The anti-soda rhetoric in the United States can make investors feel as though nobody buys carbonated soft drinks anymore. However, Coca-Cola (NYSE:KO) and PepsiCo (NASDAQ:PEP) continue to grow in emerging markets where per-capita consumption is much lower than in the United States.

India, in particular, is a crucial part of both companies' growth strategies; a victory in the second most populous nation on earth could enable either beverage giant to dominate Asia in the 21st century.

Coca-Cola overtakes PepsiCo after initially falling behind
Coca-Cola operated in India long before PepsiCo entered the country, but it left in the 1970s due to a political climate that made it difficult to do business. PepsiCo entered India in 1989, prompting Coca-Cola to return to the country in 1993.

Although PepsiCo had an early advantage due to its four-year head start, Coca-Cola eventually surpassed its smaller rival in the country and now commands a 61% market share compared to PepsiCo's 36% share.

Both Coca-Cola and PepsiCo are positioned for huge growth
It is no secret that emerging markets are key to both companies' long-term growth, but perhaps no country is more important than India. The Asian nation is the world's second most populous; more than 1.2 billion people call India home.

However, relatively few Indians drink carbonated soft drinks. In 2012, per-capita consumption of Coca-Cola's beverages was 28 times higher in the United States than in India. Worldwide, the average citizen drinks almost 7 times more Coke than the average Indian citizen. Clearly, there is an enormous growth opportunity in the country as it reaches economic modernity.

I have previously argued that Coca-Cola is an exportable brand; you can ship it to all parts of the globe, and people of all cultures and economic backgrounds can understand and enjoy it. The same is true of PepsiCo's brands. In addition to Pepsi, Mountain Dew is popular worldwide. On the company's third-quarter conference call, CEO Indra Nooyi remarked:

One of the things we are most heartened by is Mountain Dew really travels well to international markets. Whether you look at India [or China], the Dew franchise is clearly a global franchise.

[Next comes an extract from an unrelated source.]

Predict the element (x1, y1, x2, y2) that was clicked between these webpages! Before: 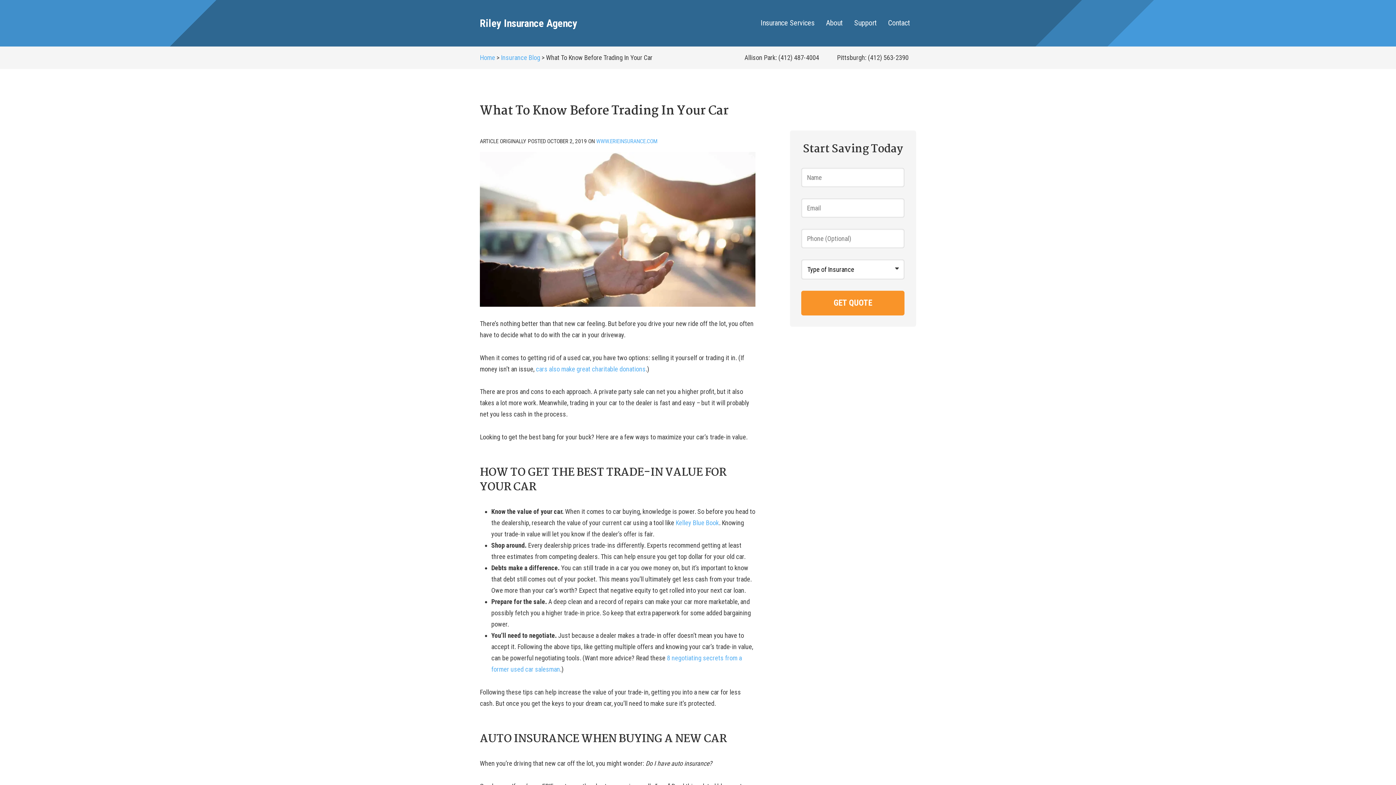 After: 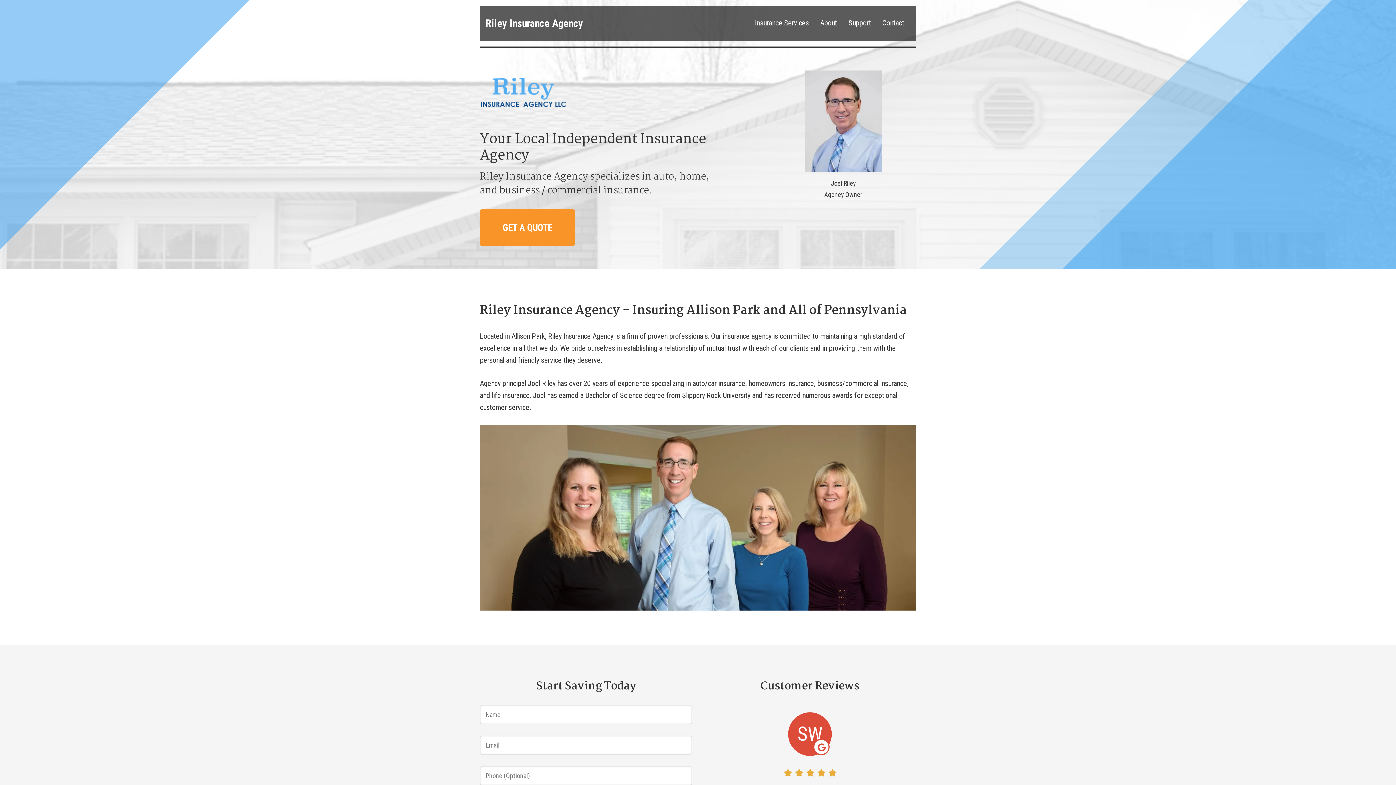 Action: label: Home bbox: (480, 53, 495, 61)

If you just looked at market share, you might think Coca-Cola's massive lead cements its leadership in India. However, Pepsi's and Mountain Dew's popularity among youths positions the second-place beverage company for long-term market share gains in the decades ahead.

In addition, both companies have announced plans for multi-billion dollar investments in India through the year 2020. With a combined 97% share of the market and easily exportable brands, Coca-Cola and PepsiCo are set to rule India in a duopoly for decades to come.

Not without risk
Coca-Cola and PepsiCo have encountered significant hurdles since their entry into India. In addition to the general uncertainty regarding government policy, the companies have had to contend with rumors and false attributions that have materially dampened sales.

Coke was India's leading soft drink until it was booted out of the country in 1977 for refusing to reveal its secret formula. Then, in 2003, India's Center for Science and Environment, or CSE, published a study that showed Coke and Pepsi contained pesticide residues. Coca-Cola and PepsiCo disputed the study and the results eventually faded from the public eye, but it caused an adverse reaction that hurt both companies' brands. Coca-Cola also received poor publicity in India due to its zealous use of water in a region where water is scarce.

There will undoubtedly be more problems in the future, but the enormous growth opportunity in India outweighs the risks of doing business in the emerging economy.